Pour la première fois, elle prononça le mot « sœur » sur le mode intime qui signifiait aussi « ma chérie ». Callista réagit davantage au ton qu’au mot lui-même.
— Ce n’est pas que… que je ne t’aimais plus ou que je t’avais oubliée, Ellemir. Mais on m’avait appris – tu ne peux pas savoir comment ! – à me tenir à l’écart de tout contact humain. Et tu étais ma sœur jumelle – l’être le plus proche de moi. La première année, je pleurais tous les soirs en m’endormant, tant je m’ennuyais de toi. Mais plus tard… plus tard, j’en suis venue à te considérer, comme tout ce qui avait fait partie de ma vie avant Arilinn, comme un rêve. Et par la suite, quand j’ai été autorisée à te voir, à te rendre visite, j’ai essayé de te tenir à distance, pour que tu demeures un rêve, pour que je ne sois pas déchirée par chaque nouvelle séparation.
Sa voix était plus triste que des larmes. Impulsivement, pour la réconforter, Ellemir s’allongea près d’elle et la prit dans ses bras. Callista se raidit à ce contact, puis, soupirant, se détendit ; mais Ellemir sentit l’effort que faisait sa sœur pour ne pas s’écarter d’elle. Elle pensa, avec une colère soudaine : Comment a-t-on pu lui faire ça ? C’est une mutilation, comme si on l’avait rendue infirme ou bossue !
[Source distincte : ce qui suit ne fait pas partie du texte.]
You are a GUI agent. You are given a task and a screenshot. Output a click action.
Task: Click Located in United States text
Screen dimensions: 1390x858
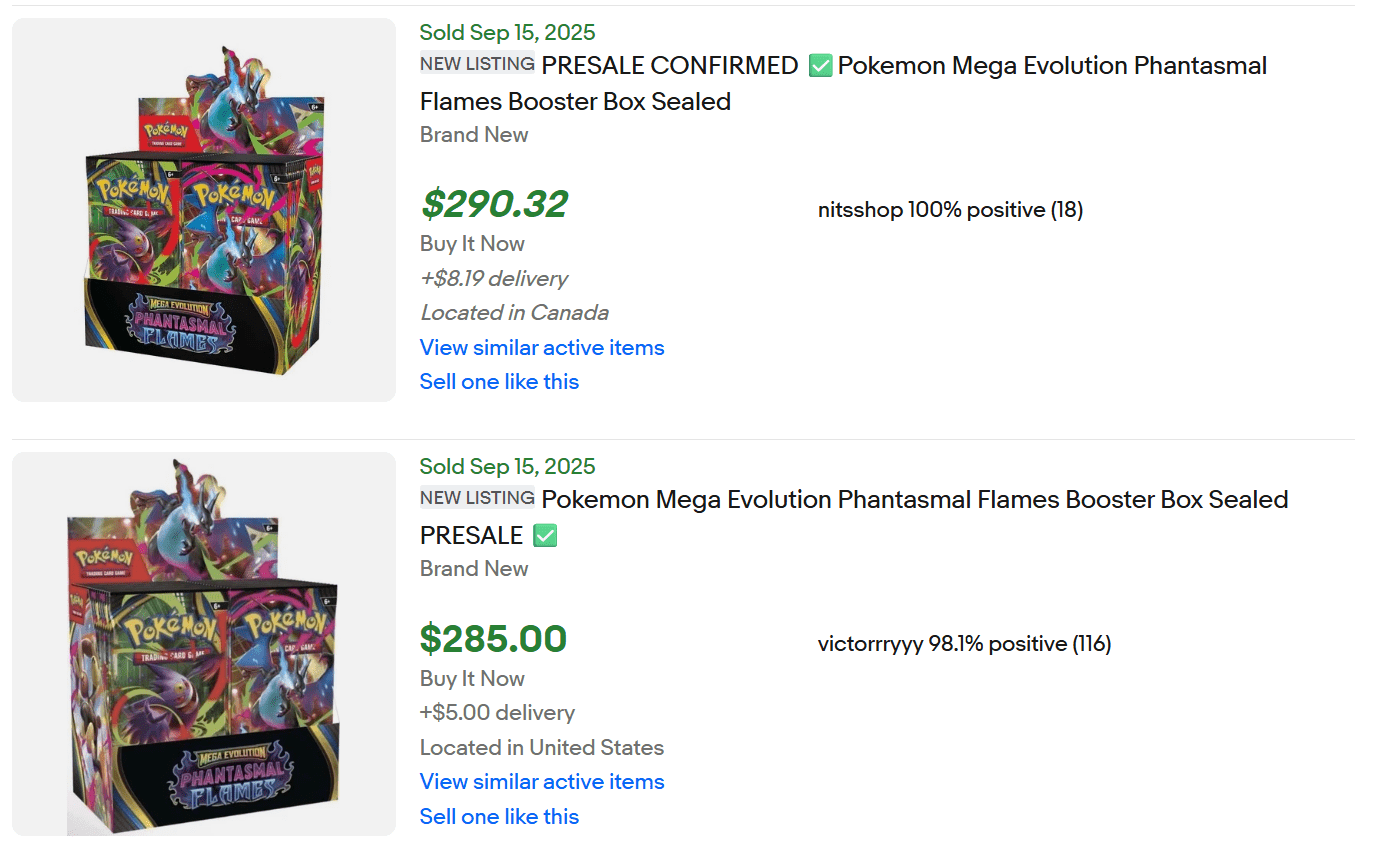pyautogui.click(x=541, y=748)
Elle l’étreignit plus étroitement en disant :
— J’espère que nous nous retrouverons !
Callista toléra cette étreinte, mais ne la rendit pas.
— Moi aussi, Ellemir.
— C’est épouvantable de penser que tu n’avais jamais été amoureuse.
— Oh, ce n’est pas si terrible, répondit Callista d’un ton léger. Nous étions si proches dans la Tour que, d’une façon ou d’une autre, nous devions être perpétuellement amoureux, je suppose.
Il faisait trop sombre pour qu’Ellemir pût voir son visage, mais elle sentit le sourire de sa sœur qui ajouta :
— Et si je te disais qu’à mon arrivée à Arilinn, je me suis imaginée amoureuse de Damon, qui y était alors. Es-tu jalouse, Ellemir ?
— Non, pas très, dit Ellemir en riant.
— Il était technicien des matrices et m’a appris à monitorer. Naturellement, pour lui, je n’étais pas une femme, mais une des gamines en formation. D’ailleurs, aucune femme n’existait pour lui, à part Léonie…
Elle s’interrompit et ajouta vivement :
— Tout ça est très loin, naturellement.
Ellemir éclata de rire.
— Je sais que le cœur de Damon est tout à moi. Comment pourrais-je être jalouse de l’amour qu’un homme peut porter à une Gardienne, à une vierge jurée ?
Réalisant ce qu’elle disait, Ellemir s’interrompit, consternée.
— Oh, Callista, je ne voulais pas dire…
— Mais si, dit doucement Callista. Pourtant, l’amour reste l’amour, même sans la participation du physique. Si je ne l’avais pas déjà su, je l’aurais appris dans les grottes de Corresanti quand je me suis mise à aimer Andrew. C’était de l’amour et c’était réel, et si j’étais toi, je ne sourirais pas de l’amour de Damon pour Léonie, comme si c’était une lubie de jeune homme.
Elle pensa, sans le dire, que cet amour avait été assez fort pour perturber la sérénité de Léonie, bien que personne ne l’eût deviné, à part Callista.
Elle a bien fait de renvoyer Damon…
— Il me semble étrange de pouvoir aimer sans désirer, dit Ellemir. Tu peux dire ce que tu veux, ça me semble irréel.